Set down exactly the lines below between the line holding "Click the location pin icon in sticker" and the line holding "The width and height of the screenshot is (1262, 841).", inclusive; no other line belongs in the answer.

■ Records:
*** Begin section ***
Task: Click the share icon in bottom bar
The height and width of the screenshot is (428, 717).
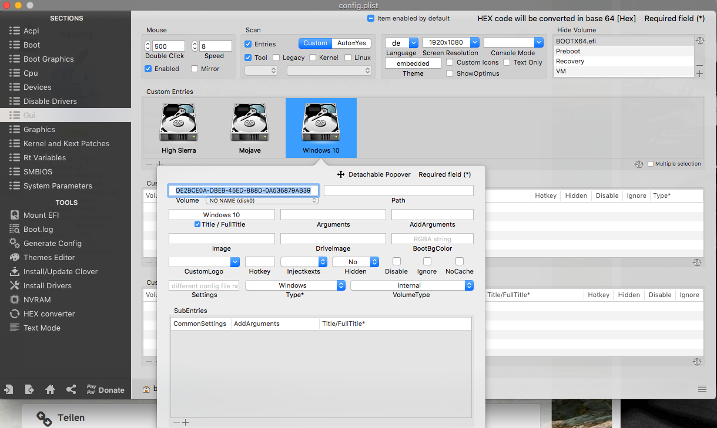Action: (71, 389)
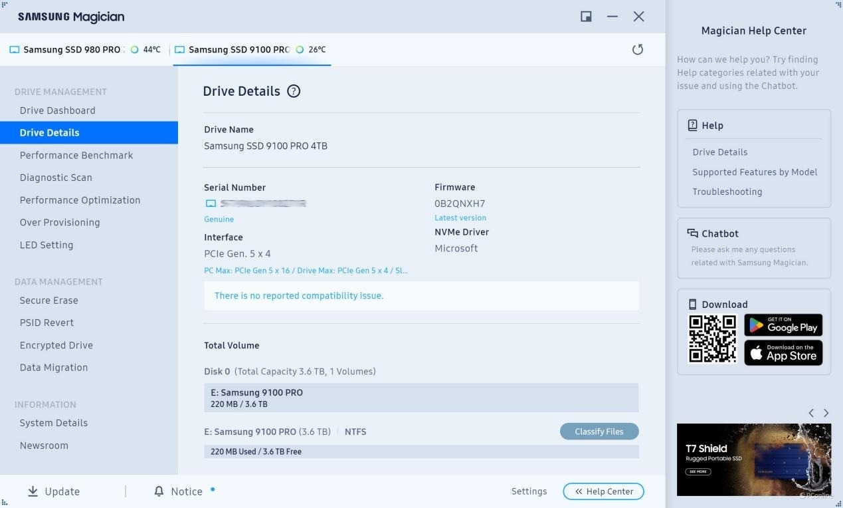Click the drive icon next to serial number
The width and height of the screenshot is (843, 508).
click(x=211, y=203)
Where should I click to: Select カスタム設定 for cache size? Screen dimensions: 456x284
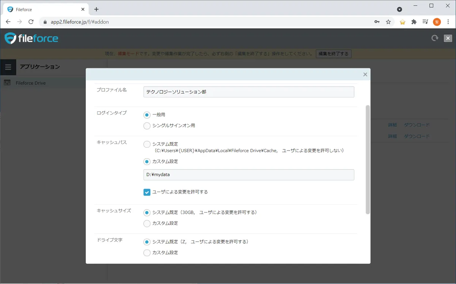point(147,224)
*** End section ***
*** Begin section ***
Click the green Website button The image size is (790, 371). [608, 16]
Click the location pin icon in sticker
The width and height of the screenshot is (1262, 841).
*** End section ***
■ Solution to this exercise:
Click the location pin icon in sticker
The width and height of the screenshot is (1262, 841).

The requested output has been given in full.